Republican opposition is solidifying to President Barack Obama’s $447 billion job creation plan, and his pending proposal to raise taxes on millionaires is already under GOP fire.

“If we’re just going to do class warfare and get tax increases out of this, then I don’t think much will come of it,” Rep. Paul Ryan (R-Wis.) said on “Fox News Sunday,” responding to news that the president plans on Monday to propose a minimum tax rate for those making more than $1 million a year.

First reported in the New York Times, the millionaire tax plan is the latest installment in Obama’s job creation and deficit reduction plan. Republicans have said that they are committed to finding areas of agreement with the president but have assailed virtually all the specifics of his jobs plan, which would include payroll tax cuts and transportation and school infrastructure investments.

On the Sunday talk show circuit, Republicans rejected Obama’s millionaire tax idea out of hand. It’s been dubbed the “Buffett Rule,” thanks to billionaire investor Warren Buffett’s public arguments that the wealthiest Americans pay taxes at a lower rate than middle-class workers.

“We don’t want to stagnate this economy by raising taxes,” Senate Minority Leader Mitch McConnell said on NBC’s “Meet the Press.” The Kentucky Republican added that the GOP is “not opposed to more revenue” but endorses tax reform as the way to achieve that end.

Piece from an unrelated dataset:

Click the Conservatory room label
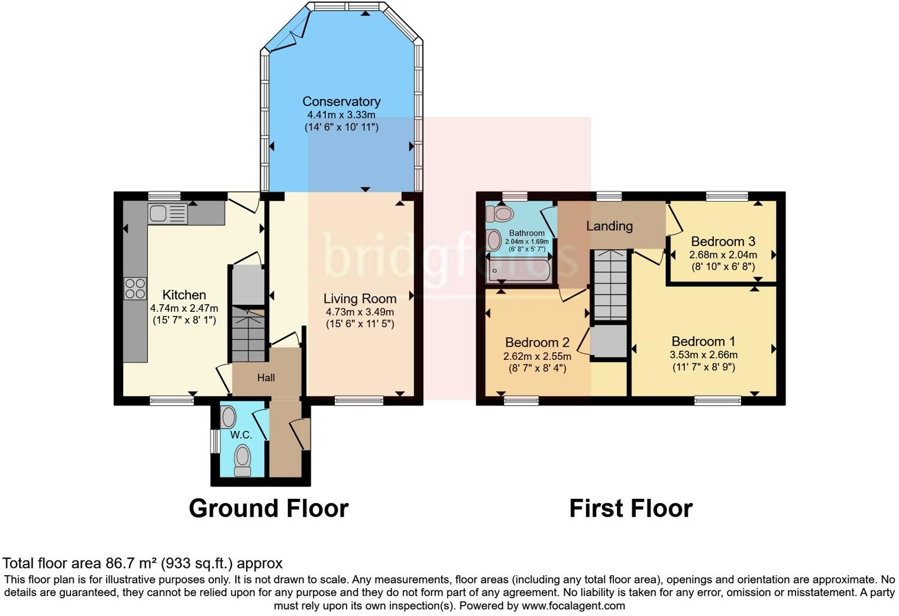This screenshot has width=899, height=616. [x=341, y=101]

On CNN’s “State of the Union,” Sen. Lindsey Graham (R-S.C.) sounded a similar note. Arguing that “tax policy is jobs policy,” the South Carolina Republican said that an overhaul of the federal tax code that is flatter and simpler would do more to stimulate job growth than creating new layers of tax breaks and tax increases. He also reiterated the GOP view that new federal policies on health care and financial services have created uncertainty in those sectors that has stalled job growth.

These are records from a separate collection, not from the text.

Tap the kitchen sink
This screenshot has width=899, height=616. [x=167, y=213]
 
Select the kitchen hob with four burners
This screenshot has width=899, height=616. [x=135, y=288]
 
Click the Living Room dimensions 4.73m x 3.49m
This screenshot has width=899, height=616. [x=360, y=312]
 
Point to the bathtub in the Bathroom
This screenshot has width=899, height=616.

But Sen. Majority Whip Dick Durbin, appearing on the same program, insisted that the elements of the president’s new jobs proposal are popular among voters. The Illinois Democrat added that he would support raising income taxes.

“If it’s on people who are wealthy and comfortable and wouldn’t even notice it? Yes,” he said.

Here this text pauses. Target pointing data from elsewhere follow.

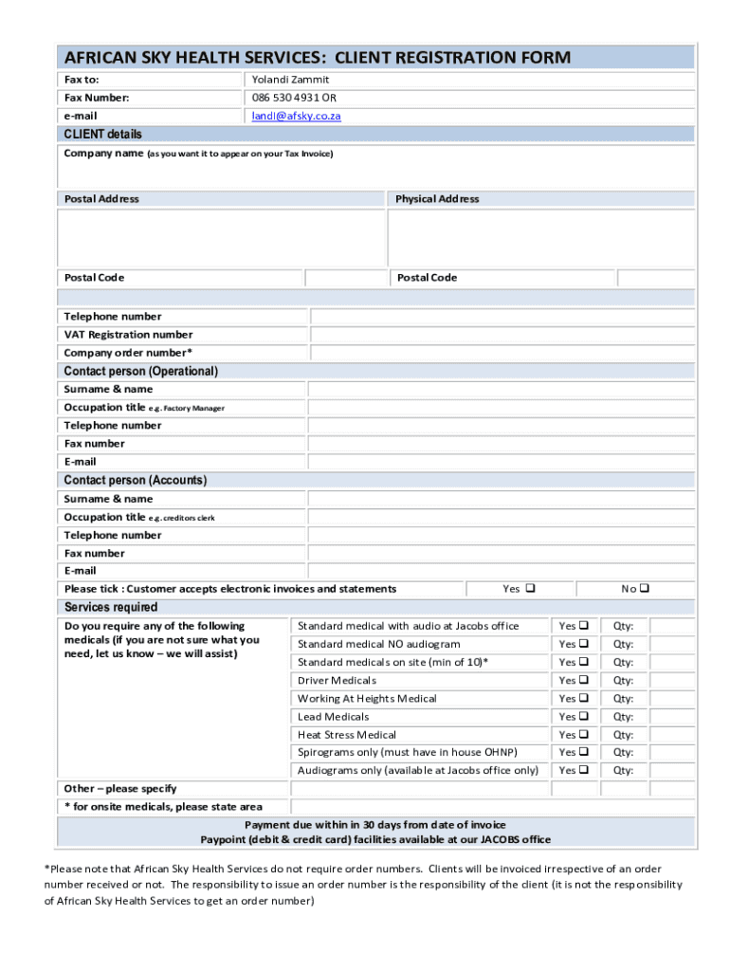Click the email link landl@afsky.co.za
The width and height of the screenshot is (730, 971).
tap(296, 116)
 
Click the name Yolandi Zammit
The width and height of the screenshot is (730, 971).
tap(290, 80)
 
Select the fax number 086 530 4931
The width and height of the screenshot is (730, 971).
tap(285, 98)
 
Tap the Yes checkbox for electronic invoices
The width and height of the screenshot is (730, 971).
tap(530, 589)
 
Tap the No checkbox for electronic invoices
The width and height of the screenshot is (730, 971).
tap(645, 589)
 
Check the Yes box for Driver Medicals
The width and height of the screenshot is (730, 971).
tap(583, 681)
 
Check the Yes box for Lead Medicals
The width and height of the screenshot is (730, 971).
tap(583, 717)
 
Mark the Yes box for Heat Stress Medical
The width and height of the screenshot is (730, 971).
tap(583, 735)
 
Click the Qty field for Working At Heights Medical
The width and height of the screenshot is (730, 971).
tap(672, 699)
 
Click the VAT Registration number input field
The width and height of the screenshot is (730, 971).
tap(502, 335)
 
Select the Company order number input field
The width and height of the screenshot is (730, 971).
tap(502, 353)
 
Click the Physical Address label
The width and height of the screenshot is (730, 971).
tap(437, 199)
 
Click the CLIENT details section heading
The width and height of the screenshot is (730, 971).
tap(102, 134)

Durbin said the president’s jobs plan will be a topic of debate in the Senate beginning next week but added that it’s more realistic to expect the bill itself to be on the floor in October.

Economist Alice Rivlin, also on CNN, echoed the view of many conservatives that the time has come for a structural change in the tax system. On the president’s proposal to offer tax incentives to small businesses to hire more people, she said: “At the margin, it could help and that’s good.”

But on the president’s Buffett Rule, she said, “The way to fix the tax code is to fix the tax code, not to add another complication.”

The jobs and tax debate is emerging as a flash point in the intensifying 2012 presidential campaign. Graham said Obama has done “everything in his power” to make himself a one-term president with policies that have made a bad economy worse. But Durbin argued that the election is still 14 months away and that Obama will not be running against a “black box” but an opponent who brings flaws of his or her own.

Durbin said the GOP will have trouble selling a candidate who has earned the support of the tea party movement and its confrontational approach to policy disputes.

“Remember, the tea party is not very popular in America,” Durbin said. “I don’t think people like that style of politics, and that’s what we’ll be facing in November 2012.”

President Bill Clinton, appearing on Sunday with McConnell on “Meet the Press,” gave Obama’s jobs plan a thumbs up. He pointed to independent economic analysis that suggests that, if adopted, the plan will boost gross domestic product and reduce unemployment in 2012, but he added, “I doubt that Republicans want that to happen in 2012.”

Clinton acknowledged the economic pressures that have thrown Obama on the defensive, saying the president has “been dealt a tough hand.” But he added: “I think he’s got a plan now, he’s on the right track. And I don’t think the poll numbers mean much right now.”